## [Page text]
>>>
What is pH Measurement?
pH is the universal unit for measuring the levels of acidity or alkalinity of a solution. The pH values that comprise this measurement are part of a simplified scale with values between 1 and 14.
In which 1 is a “very acidic character” and 14 is a “very alkaline character”. Whenever there is a balance in the values, the value is pH7 and when this occurs we say that the sample has neutral pH.
pH measurement of a solution determines the nature of a solution which may be an acidic or alkaline state.
Basics of pH measurement
The pH measurement is found widely in power plants, chemical industries, and laboratories. The determination of pH consists of a combination electrode or a measurement plus a reference electrode.
The reference electrode must present a constant value of the potential regardless of the pH value, the solution to be studied, and the measurement conditions.
The measurement electrode, for its part, must respond only to the activity of the H+ ions in the solution.
The system is complemented by the electronics associated with the measurement and reference electrodes, which allow us to read the reading in units of pH or millivolts, as well as automatic or manual temperature compensation, zero adjustments, and slope.
<<<
## [Source material]
>>>
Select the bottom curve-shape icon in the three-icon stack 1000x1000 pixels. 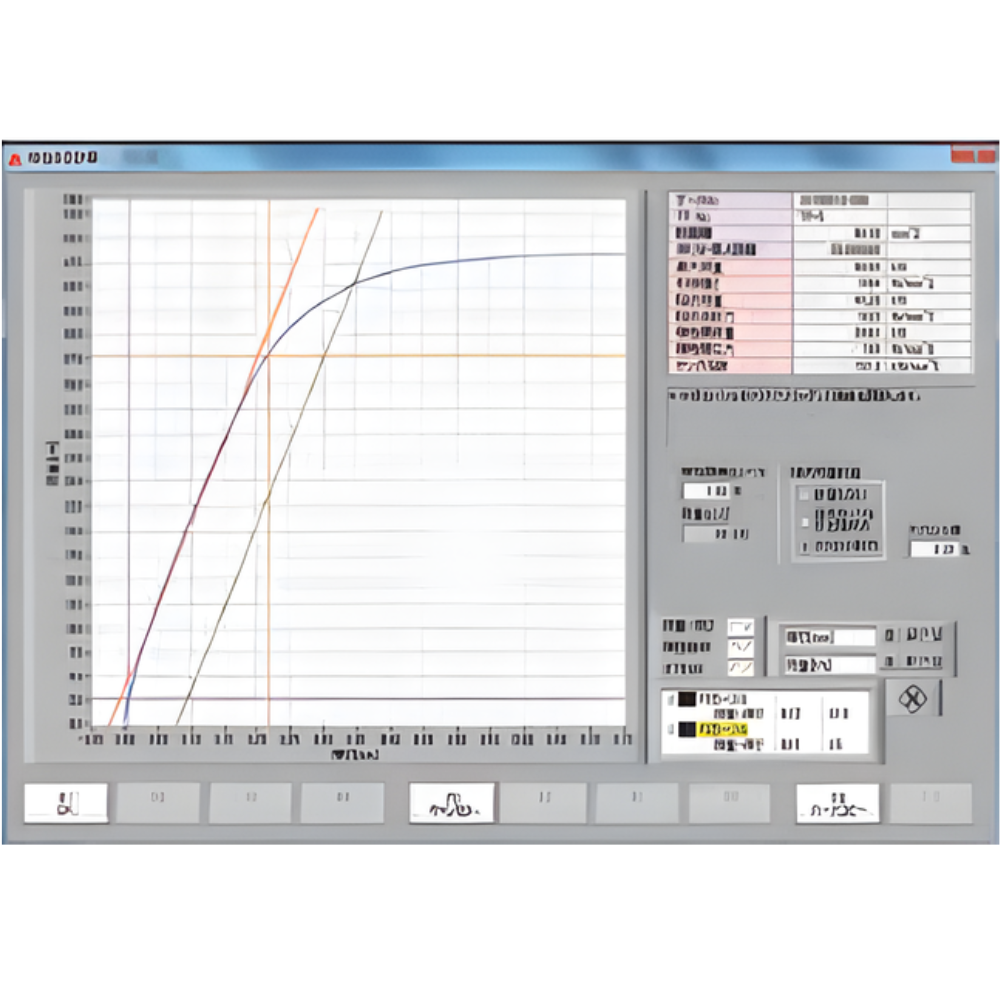741,668
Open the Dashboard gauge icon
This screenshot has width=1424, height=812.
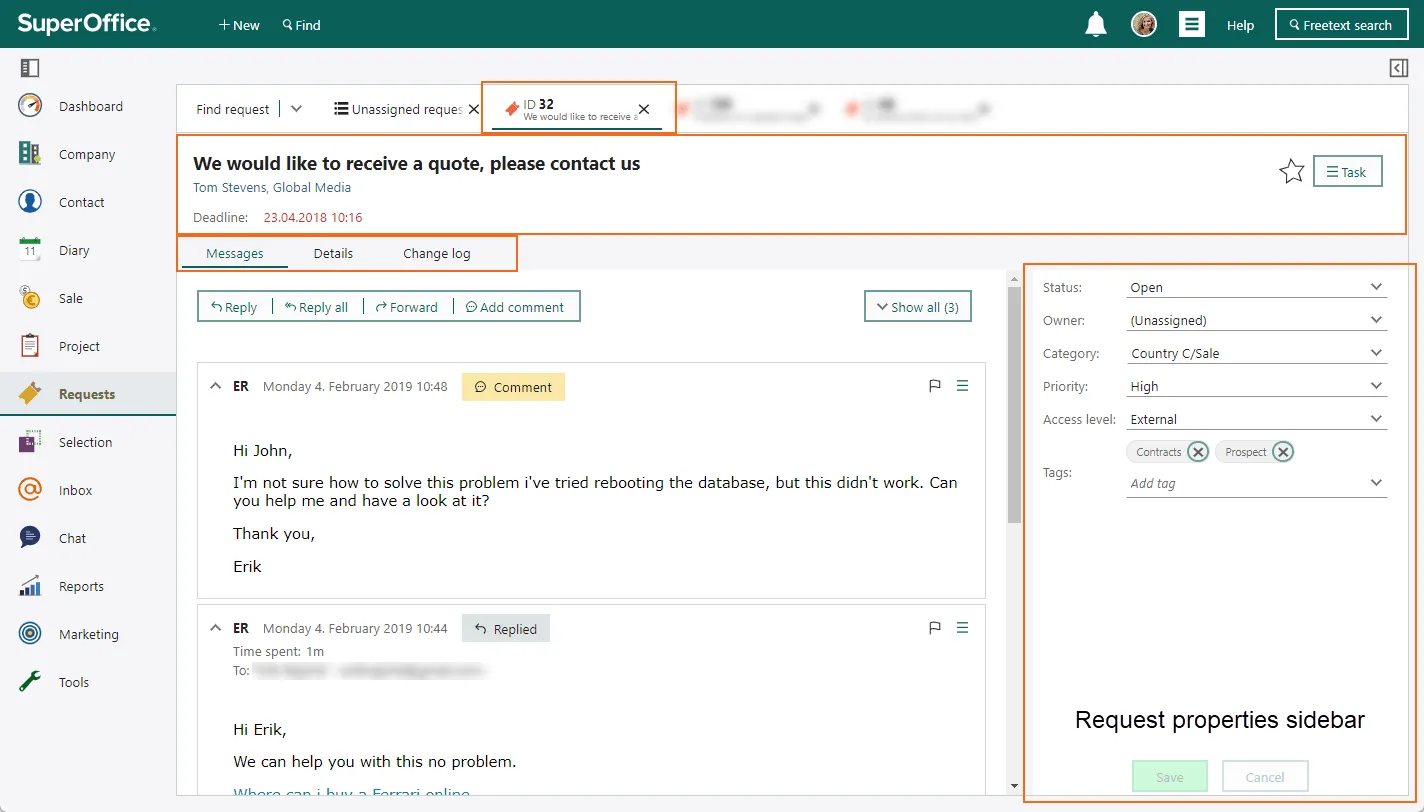coord(30,106)
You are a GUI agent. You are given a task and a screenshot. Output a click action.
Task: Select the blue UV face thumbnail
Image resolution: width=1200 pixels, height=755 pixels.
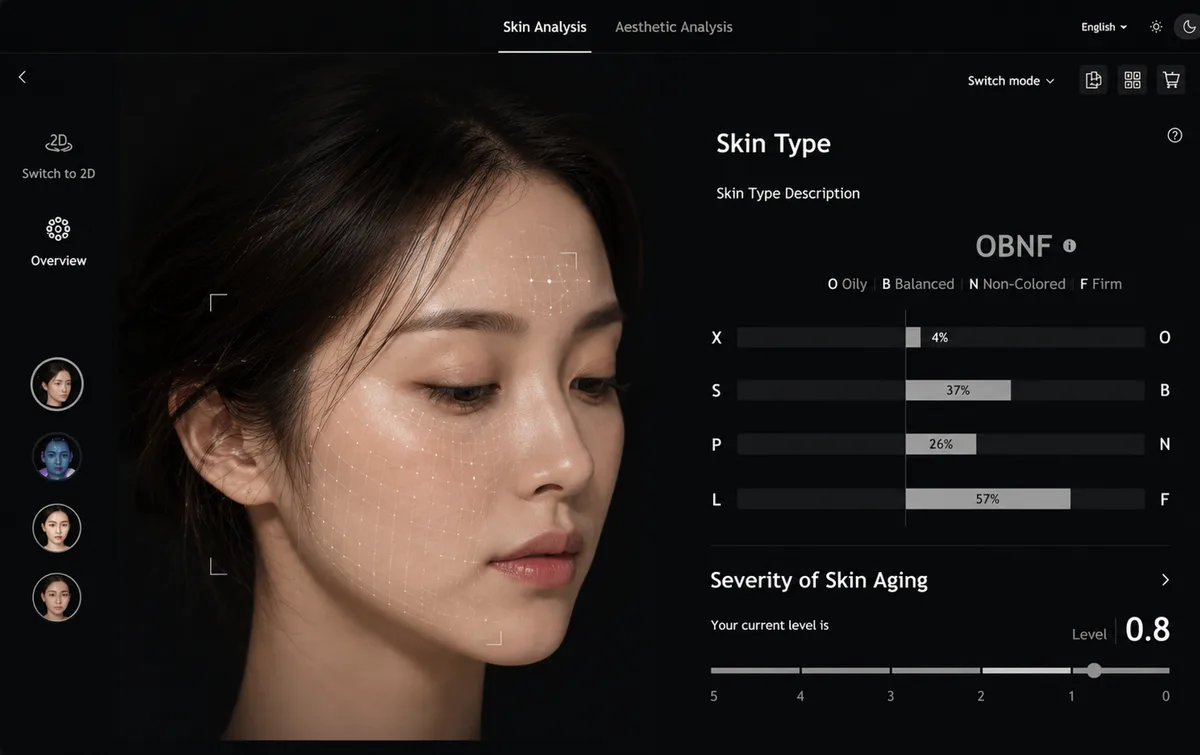(57, 457)
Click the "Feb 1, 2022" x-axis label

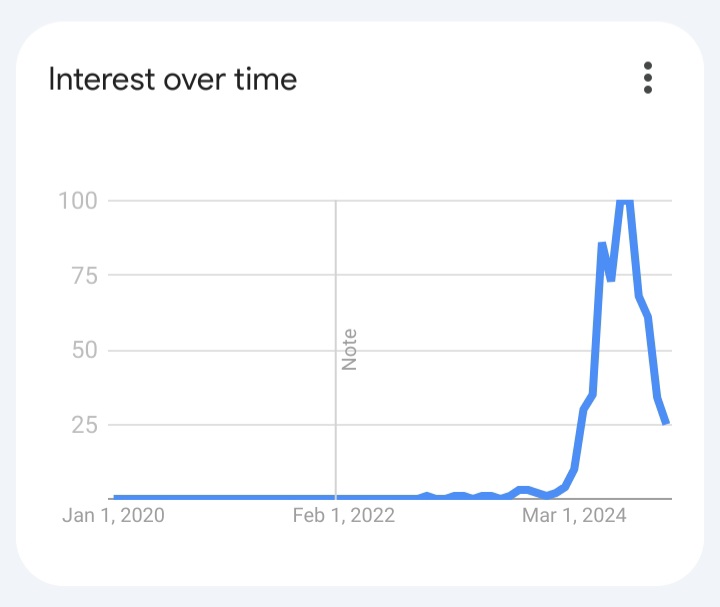(343, 515)
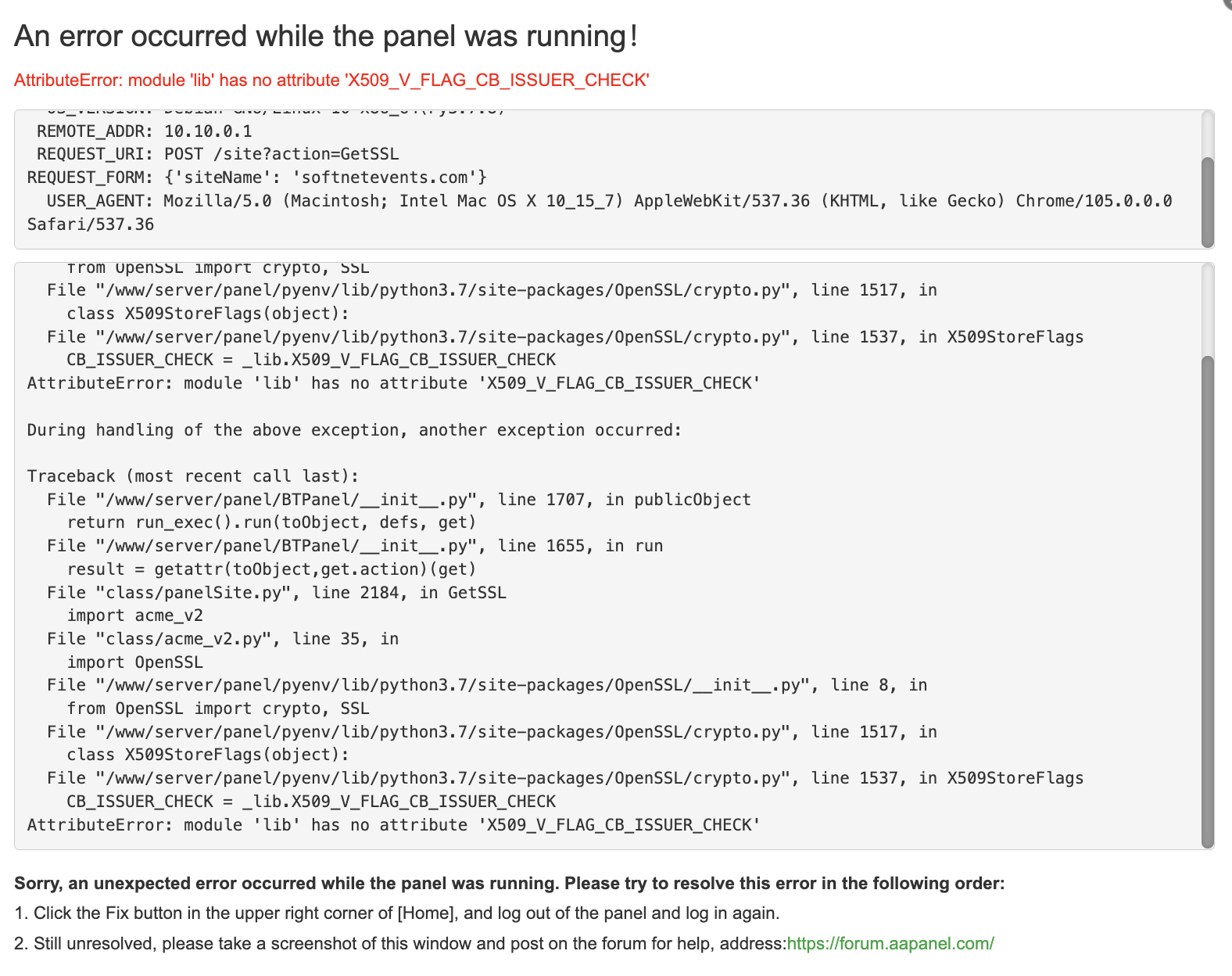Click the "During handling of the above exception" line
The height and width of the screenshot is (976, 1232).
(354, 430)
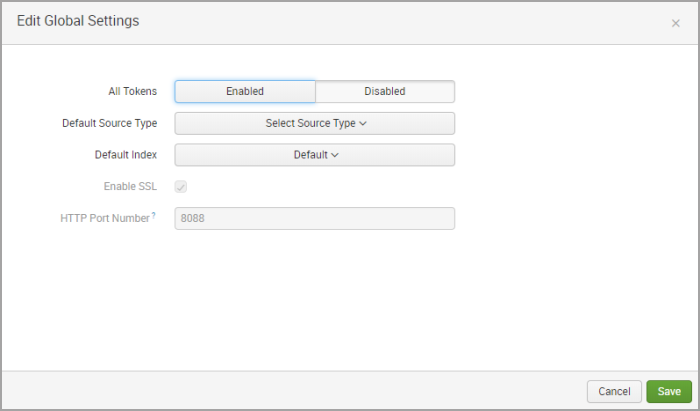Expand the Default Index dropdown
This screenshot has width=700, height=411.
(x=314, y=155)
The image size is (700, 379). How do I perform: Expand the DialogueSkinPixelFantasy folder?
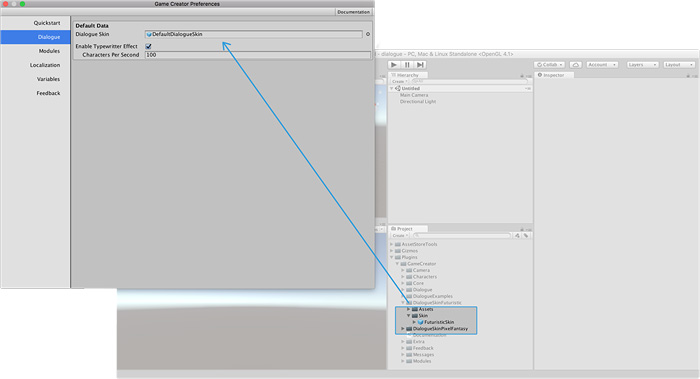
<<<
## [Work instruction 1]
Please rewrite the pH measurement text, everything from "The measurement electrode, for" down to "adjustments, and slope.", and change "electronics" to "circuitry".
## [Work instruction 2]
Write what comes next in the pH measurement text, picking up after its final sentence.

## [Written reply 1]
The measurement electrode, for its part, must respond only to the activity of the H+ ions in the solution.
The system is complemented by the circuitry associated with the measurement and reference electrodes, which allow us to read the reading in units of pH or millivolts, as well as automatic or manual temperature compensation, zero adjustments, and slope.

## [Written reply 2]
The pH measurement scale extends from 1 to 14. The lower part of the scale corresponds to strongly acidic solutions, while the upper values of the range are related to strongly basic solutions.
Tools Required for pH Calibration
- Demineral water bottle with cup
- Three buffer solutions of pH4, pH7, and pH9
Pre-requisites and Precautionary Measures
A buffer solution is to be prepared with a buffer substance that must be within the period before its expiration date.
A buffer solution that has been left in the air for more than one hour should not be used.
Use good practice in the use of buffer substances to avoid contamination as much as possible once the bottle is opened. Do not carry out measurements directly from the bottle, and never return to the bottle the remaining fraction of solution used in each fine-tuning process of electrodes and pH meter.
Keep buffer substances in a cool and dimly lit place.
Thoroughly clean the contacts of the electrode terminals to eliminate false contacts.
Observe all the care indicated by the manufacturers for the electrodes, and immerse them in the buffer solution in such a way that the entire membrane is submerged in the solution.
pH Meter Calibration Procedure
The pH meter calibration process is to be carried out in a usual place of work and within the appropriate temperature ranges.
The following is the calibration procedure
1) The pH measurement system must be running for at least 30 minutes before starting the calibration process.
2) Adjustment of the manual temperature compensation to the value at which the adjustment of the buffer solutions will be carried out. This value is determined by measuring the temperature of the buffer solutions with the thermometer.
3) Examine the electrode to verify that there is no defect or the presence of air bubbles inside, if there are any, shake the electrode in a similar way to clinical thermometers to lower the temperature.
4) Clean the electrode externally with plenty of distilled water.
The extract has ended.